Cada mañana, aparecía en la cocina, observándola con una mirada helada mientras ella le preparaba el desayuno. A veces, no decía una palabra, solo la miraba como si fuera un mueble más que debía ser utilizado. Cuando hablaba, su voz era áspera y sin compasión.

—Lava eso, Aurora. Limpiarás la casa como cualquier otra empleada. No me importa si crees que es humillante, porque vas a pagar el dinero que me vi obligado a darle a tu familia —decía con una sonrisa cruel, con la intención de aplastar cualquier resto de dignidad que quedara en ella.

Aurora intentaba, a toda costa, no mostrar su frustración. Cada movimiento era hecho con la intención de no derramar lágrimas. El trabajo era agotador y las miradas de desprecio de Andrews lo hacían todo aún peor.

Sentía una presión insoportable, no solo por las tareas físicas, sino por la constante humillación emocional, mientras los demás empleados la miraban con preocupación, sin poder ayudarla, ya que Andrews siempre la vigilaba y les prohibía intervenir.

La sonrisa cínica de Andrews, su indiferencia... todo la hacía sentirse más pequeña cada día. No importaba cuánto intentara mantener la compostura, la sensación de desesperanza se enraizaba más y más.

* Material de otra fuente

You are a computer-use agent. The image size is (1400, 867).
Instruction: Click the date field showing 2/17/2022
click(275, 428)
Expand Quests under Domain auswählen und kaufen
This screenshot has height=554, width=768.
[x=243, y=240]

Por la noche, ya en su habitación, no pensaba dormir. Esperó hasta la madrugada, cuando la mansión estuviera en silencio y todos durmieran. Entonces, salió y fue hacia el despacho de Andrews. Giró la manija y entró. El ambiente frío, con olor a recién ordenado, no le interesaba. Su objetivo era el teléfono sobre el escritorio.

Lo tomó, marcó rápidamente un número y esperó respuesta, pero nadie contestó.

—¡Janete!... ¿De verdad me abandonaste? —susurró, sintiendo que las piernas le fallaban. Probó un segundo número y fue atendida rápidamente, pero guardó silencio, esperando escuchar la voz. Sus manos temblaban, temerosa de que respondiera otra persona.

—¿Aurora? ¿Eres tú, querida? —preguntó una voz débil.

Aurora colgó enseguida, apretando el teléfono contra su pecho y cerrando los ojos mientras las lágrimas escapaban.

—Qué bueno... qué bueno... —murmuraba para sí misma, como si oír aquella voz fuera un alivio. Pero despertó de sus pensamientos al sentir el roce de un dedo ajeno que limpiaba sus lágrimas. Se quedó petrificada, sin atreverse a mirar.

¿Cómo era posible que alguien la hubiera descubierto?